**PROMPT**
Replace each "Library" in the items below with "Branch", and reproduce every other line unchanged.

• • • • •

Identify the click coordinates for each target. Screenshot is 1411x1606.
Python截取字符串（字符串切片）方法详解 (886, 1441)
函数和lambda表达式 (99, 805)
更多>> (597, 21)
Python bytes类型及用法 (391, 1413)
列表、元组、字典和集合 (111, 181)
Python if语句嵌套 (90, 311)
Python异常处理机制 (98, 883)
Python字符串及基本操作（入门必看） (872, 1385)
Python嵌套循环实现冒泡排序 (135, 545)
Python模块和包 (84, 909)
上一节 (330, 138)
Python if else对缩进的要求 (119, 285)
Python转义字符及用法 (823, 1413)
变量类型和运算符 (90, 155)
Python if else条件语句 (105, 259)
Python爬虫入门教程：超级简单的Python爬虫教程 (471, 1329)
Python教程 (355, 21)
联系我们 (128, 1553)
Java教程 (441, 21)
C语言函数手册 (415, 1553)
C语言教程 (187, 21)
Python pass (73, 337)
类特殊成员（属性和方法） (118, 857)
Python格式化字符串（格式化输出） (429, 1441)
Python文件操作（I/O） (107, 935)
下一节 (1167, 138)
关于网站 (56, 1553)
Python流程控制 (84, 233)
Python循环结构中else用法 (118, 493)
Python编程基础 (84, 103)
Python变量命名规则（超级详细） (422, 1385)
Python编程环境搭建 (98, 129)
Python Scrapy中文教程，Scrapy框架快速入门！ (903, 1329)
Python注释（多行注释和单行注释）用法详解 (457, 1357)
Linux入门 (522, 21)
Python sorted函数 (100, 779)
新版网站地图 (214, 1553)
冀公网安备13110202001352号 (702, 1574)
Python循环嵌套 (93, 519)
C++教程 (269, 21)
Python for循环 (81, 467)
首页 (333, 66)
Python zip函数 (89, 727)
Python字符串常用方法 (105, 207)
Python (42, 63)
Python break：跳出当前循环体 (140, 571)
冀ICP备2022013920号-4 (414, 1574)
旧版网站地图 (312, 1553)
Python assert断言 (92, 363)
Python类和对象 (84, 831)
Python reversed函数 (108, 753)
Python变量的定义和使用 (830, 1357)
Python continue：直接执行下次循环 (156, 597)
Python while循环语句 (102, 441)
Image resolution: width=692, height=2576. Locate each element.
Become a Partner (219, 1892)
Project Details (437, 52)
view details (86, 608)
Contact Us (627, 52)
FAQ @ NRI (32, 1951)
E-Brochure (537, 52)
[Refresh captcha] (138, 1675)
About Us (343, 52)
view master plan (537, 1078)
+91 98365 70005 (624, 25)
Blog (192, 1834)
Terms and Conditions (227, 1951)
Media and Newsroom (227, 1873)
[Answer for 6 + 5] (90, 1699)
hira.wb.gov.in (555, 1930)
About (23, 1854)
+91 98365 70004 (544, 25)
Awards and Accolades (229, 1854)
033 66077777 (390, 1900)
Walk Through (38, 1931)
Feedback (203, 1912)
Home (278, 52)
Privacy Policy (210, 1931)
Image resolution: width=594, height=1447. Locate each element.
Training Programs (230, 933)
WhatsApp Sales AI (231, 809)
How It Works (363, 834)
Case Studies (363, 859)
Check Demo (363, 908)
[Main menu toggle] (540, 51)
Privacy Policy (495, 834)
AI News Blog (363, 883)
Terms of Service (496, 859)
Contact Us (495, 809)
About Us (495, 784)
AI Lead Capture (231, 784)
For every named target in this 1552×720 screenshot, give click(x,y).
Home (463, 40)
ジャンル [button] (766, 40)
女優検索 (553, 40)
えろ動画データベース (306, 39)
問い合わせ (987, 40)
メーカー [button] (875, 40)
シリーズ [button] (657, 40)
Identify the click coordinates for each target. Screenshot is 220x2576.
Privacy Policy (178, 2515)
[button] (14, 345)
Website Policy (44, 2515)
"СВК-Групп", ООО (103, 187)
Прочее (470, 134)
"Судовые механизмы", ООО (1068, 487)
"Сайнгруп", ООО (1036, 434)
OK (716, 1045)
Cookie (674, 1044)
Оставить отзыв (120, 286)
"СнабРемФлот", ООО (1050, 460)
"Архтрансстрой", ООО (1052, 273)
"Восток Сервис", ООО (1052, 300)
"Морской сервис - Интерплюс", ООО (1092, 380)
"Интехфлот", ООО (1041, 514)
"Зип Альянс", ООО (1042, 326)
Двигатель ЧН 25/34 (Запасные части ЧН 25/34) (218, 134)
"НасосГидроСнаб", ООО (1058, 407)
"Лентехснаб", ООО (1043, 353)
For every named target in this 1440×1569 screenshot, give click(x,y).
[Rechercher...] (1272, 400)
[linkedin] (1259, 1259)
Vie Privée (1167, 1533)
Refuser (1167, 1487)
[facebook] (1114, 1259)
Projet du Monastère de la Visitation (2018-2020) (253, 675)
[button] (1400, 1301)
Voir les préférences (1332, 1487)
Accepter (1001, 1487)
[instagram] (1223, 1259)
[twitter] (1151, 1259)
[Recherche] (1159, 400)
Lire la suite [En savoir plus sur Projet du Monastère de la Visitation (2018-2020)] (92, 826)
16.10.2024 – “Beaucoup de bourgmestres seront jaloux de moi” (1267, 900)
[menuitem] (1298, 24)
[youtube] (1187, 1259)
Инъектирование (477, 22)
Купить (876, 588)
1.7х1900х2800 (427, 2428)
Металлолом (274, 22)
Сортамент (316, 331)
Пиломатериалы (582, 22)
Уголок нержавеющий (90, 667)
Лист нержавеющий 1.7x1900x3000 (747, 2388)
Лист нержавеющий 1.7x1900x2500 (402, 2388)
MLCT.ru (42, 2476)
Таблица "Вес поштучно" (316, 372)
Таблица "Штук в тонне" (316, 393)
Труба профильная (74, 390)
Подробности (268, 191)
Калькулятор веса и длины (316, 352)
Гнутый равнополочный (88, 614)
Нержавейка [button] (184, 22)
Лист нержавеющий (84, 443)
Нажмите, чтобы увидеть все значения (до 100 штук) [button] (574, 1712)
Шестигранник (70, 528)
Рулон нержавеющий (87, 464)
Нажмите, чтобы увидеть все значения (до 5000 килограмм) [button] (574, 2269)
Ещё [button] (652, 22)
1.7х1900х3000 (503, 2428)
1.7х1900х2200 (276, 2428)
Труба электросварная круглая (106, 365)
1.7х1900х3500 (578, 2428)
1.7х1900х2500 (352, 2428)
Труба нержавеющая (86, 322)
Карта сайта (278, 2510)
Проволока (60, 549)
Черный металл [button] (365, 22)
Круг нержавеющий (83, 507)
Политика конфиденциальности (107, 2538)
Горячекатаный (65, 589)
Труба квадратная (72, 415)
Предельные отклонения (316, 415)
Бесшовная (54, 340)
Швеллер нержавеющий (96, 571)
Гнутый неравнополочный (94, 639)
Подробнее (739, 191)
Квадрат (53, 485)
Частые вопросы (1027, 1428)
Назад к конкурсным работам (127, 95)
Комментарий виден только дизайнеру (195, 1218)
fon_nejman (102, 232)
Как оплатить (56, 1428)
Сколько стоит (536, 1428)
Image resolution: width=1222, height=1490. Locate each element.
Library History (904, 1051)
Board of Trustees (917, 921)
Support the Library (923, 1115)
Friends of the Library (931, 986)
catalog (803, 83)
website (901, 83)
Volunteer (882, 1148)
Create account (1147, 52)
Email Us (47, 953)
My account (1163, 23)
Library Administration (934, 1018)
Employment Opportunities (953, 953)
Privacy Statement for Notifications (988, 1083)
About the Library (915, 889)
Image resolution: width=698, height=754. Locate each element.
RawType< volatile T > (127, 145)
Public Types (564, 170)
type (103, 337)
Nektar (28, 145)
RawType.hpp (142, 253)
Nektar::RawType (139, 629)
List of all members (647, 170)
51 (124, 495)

• • • • •

**TASK ANSWER**
Identify the click coordinates for each target. Screenshot is 1411x1606.
Python截取字符串（字符串切片）方法详解 (886, 1441)
函数和lambda表达式 (99, 805)
更多>> (597, 21)
Python bytes类型及用法 (391, 1413)
列表、元组、字典和集合 (111, 181)
Python if语句嵌套 (90, 311)
Python异常处理机制 (98, 883)
Python字符串及基本操作（入门必看） (872, 1385)
Python嵌套循环实现冒泡排序 (135, 545)
Python模块和包 (84, 909)
上一节 (330, 138)
Python if else对缩进的要求 (119, 285)
Python转义字符及用法 (823, 1413)
变量类型和运算符 (90, 155)
Python if else条件语句 (105, 259)
Python爬虫入门教程：超级简单的Python爬虫教程 (471, 1329)
Python教程 (355, 21)
联系我们 (128, 1553)
Java教程 (441, 21)
C语言函数手册 (415, 1553)
C语言教程 (187, 21)
Python pass (73, 337)
类特殊成员（属性和方法） (118, 857)
Python格式化字符串（格式化输出） (429, 1441)
Python文件操作（I/O） (107, 935)
下一节 (1167, 138)
关于网站 (56, 1553)
Python流程控制 (84, 233)
Python循环结构中else用法 (118, 493)
Python编程基础 (84, 103)
Python变量命名规则（超级详细） (422, 1385)
Python编程环境搭建 (98, 129)
Python Scrapy中文教程，Scrapy框架快速入门！ (903, 1329)
Python注释（多行注释和单行注释）用法详解 (457, 1357)
Linux入门 (522, 21)
Python sorted函数 (100, 779)
新版网站地图 (214, 1553)
冀公网安备13110202001352号 (702, 1574)
Python循环嵌套 (93, 519)
C++教程 (269, 21)
Python for循环 (81, 467)
首页 (333, 66)
Python zip函数 (89, 727)
Python字符串常用方法 (105, 207)
Python (42, 63)
Python break：跳出当前循环体 (140, 571)
冀ICP备2022013920号-4 (414, 1574)
旧版网站地图 (312, 1553)
Python assert断言 (92, 363)
Python类和对象 (84, 831)
Python reversed函数 (108, 753)
Python变量的定义和使用 (830, 1357)
Python continue：直接执行下次循环 (156, 597)
Python while循环语句 (102, 441)
Image resolution: width=692, height=2576. Locate each element.
Become a Partner (219, 1892)
Project Details (437, 52)
view details (86, 608)
Contact Us (627, 52)
FAQ @ NRI (32, 1951)
E-Brochure (537, 52)
[Refresh captcha] (138, 1675)
About Us (343, 52)
view master plan (537, 1078)
+91 98365 70005 (624, 25)
Blog (192, 1834)
Terms and Conditions (227, 1951)
Media and Newsroom (227, 1873)
[Answer for 6 + 5] (90, 1699)
hira.wb.gov.in (555, 1930)
About (23, 1854)
+91 98365 70004 (544, 25)
Awards and Accolades (229, 1854)
033 66077777 (390, 1900)
Walk Through (38, 1931)
Feedback (203, 1912)
Home (278, 52)
Privacy Policy (210, 1931)
Image resolution: width=594, height=1447. Locate each element.
Training Programs (230, 933)
WhatsApp Sales AI (231, 809)
How It Works (363, 834)
Case Studies (363, 859)
Check Demo (363, 908)
[Main menu toggle] (540, 51)
Privacy Policy (495, 834)
AI News Blog (363, 883)
Terms of Service (496, 859)
Contact Us (495, 809)
About Us (495, 784)
AI Lead Capture (231, 784)
For every named target in this 1552×720 screenshot, give click(x,y).
Home (463, 40)
ジャンル [button] (766, 40)
女優検索 (553, 40)
えろ動画データベース (306, 39)
問い合わせ (987, 40)
メーカー [button] (875, 40)
シリーズ [button] (657, 40)
Identify the click coordinates for each target. Screenshot is 220x2576.
Privacy Policy (178, 2515)
[button] (14, 345)
Website Policy (44, 2515)
"СВК-Групп", ООО (103, 187)
Прочее (470, 134)
"Судовые механизмы", ООО (1068, 487)
"Сайнгруп", ООО (1036, 434)
OK (716, 1045)
Cookie (674, 1044)
Оставить отзыв (120, 286)
"СнабРемФлот", ООО (1050, 460)
"Архтрансстрой", ООО (1052, 273)
"Восток Сервис", ООО (1052, 300)
"Морской сервис - Интерплюс", ООО (1092, 380)
"Интехфлот", ООО (1041, 514)
"Зип Альянс", ООО (1042, 326)
Двигатель ЧН 25/34 (Запасные части ЧН 25/34) (218, 134)
"НасосГидроСнаб", ООО (1058, 407)
"Лентехснаб", ООО (1043, 353)
For every named target in this 1440×1569 screenshot, give click(x,y).
[Rechercher...] (1272, 400)
[linkedin] (1259, 1259)
Vie Privée (1167, 1533)
Refuser (1167, 1487)
[facebook] (1114, 1259)
Projet du Monastère de la Visitation (2018-2020) (253, 675)
[button] (1400, 1301)
Voir les préférences (1332, 1487)
Accepter (1001, 1487)
[instagram] (1223, 1259)
[twitter] (1151, 1259)
[Recherche] (1159, 400)
Lire la suite [En savoir plus sur Projet du Monastère de la Visitation (2018-2020)] (92, 826)
16.10.2024 – “Beaucoup de bourgmestres seront jaloux de moi” (1267, 900)
[menuitem] (1298, 24)
[youtube] (1187, 1259)
Инъектирование (477, 22)
Купить (876, 588)
1.7х1900х2800 (427, 2428)
Металлолом (274, 22)
Сортамент (316, 331)
Пиломатериалы (582, 22)
Уголок нержавеющий (90, 667)
Лист нержавеющий 1.7x1900x3000 (747, 2388)
Лист нержавеющий 1.7x1900x2500 (402, 2388)
MLCT.ru (42, 2476)
Таблица "Вес поштучно" (316, 372)
Таблица "Штук в тонне" (316, 393)
Труба профильная (74, 390)
Подробности (268, 191)
Калькулятор веса и длины (316, 352)
Гнутый равнополочный (88, 614)
Нержавейка [button] (184, 22)
Лист нержавеющий (84, 443)
Нажмите, чтобы увидеть все значения (до 100 штук) [button] (574, 1712)
Шестигранник (70, 528)
Рулон нержавеющий (87, 464)
Нажмите, чтобы увидеть все значения (до 5000 килограмм) [button] (574, 2269)
Ещё [button] (652, 22)
1.7х1900х3000 (503, 2428)
1.7х1900х2200 (276, 2428)
Труба электросварная круглая (106, 365)
1.7х1900х3500 (578, 2428)
1.7х1900х2500 (352, 2428)
Труба нержавеющая (86, 322)
Карта сайта (278, 2510)
Проволока (60, 549)
Черный металл [button] (365, 22)
Круг нержавеющий (83, 507)
Политика конфиденциальности (107, 2538)
Горячекатаный (65, 589)
Труба квадратная (72, 415)
Предельные отклонения (316, 415)
Бесшовная (54, 340)
Швеллер нержавеющий (96, 571)
Гнутый неравнополочный (94, 639)
Подробнее (739, 191)
Квадрат (53, 485)
Частые вопросы (1027, 1428)
Назад к конкурсным работам (127, 95)
Комментарий виден только дизайнеру (195, 1218)
fon_nejman (102, 232)
Как оплатить (56, 1428)
Сколько стоит (536, 1428)
Image resolution: width=1222, height=1490. Locate each element.
Branch History (904, 1051)
Board of Trustees (917, 921)
Support the Branch (923, 1115)
Friends of the Branch (931, 986)
catalog (803, 83)
website (901, 83)
Volunteer (882, 1148)
Create account (1147, 52)
Email Us (47, 953)
My account (1163, 23)
Branch Administration (934, 1018)
Employment Opportunities (953, 953)
Privacy Statement for Notifications (988, 1083)
About the Branch (915, 889)
Image resolution: width=698, height=754. Locate each element.
RawType< volatile T > (127, 145)
Public Types (564, 170)
type (103, 337)
Nektar (28, 145)
RawType.hpp (142, 253)
Nektar::RawType (139, 629)
List of all members (647, 170)
51 (124, 495)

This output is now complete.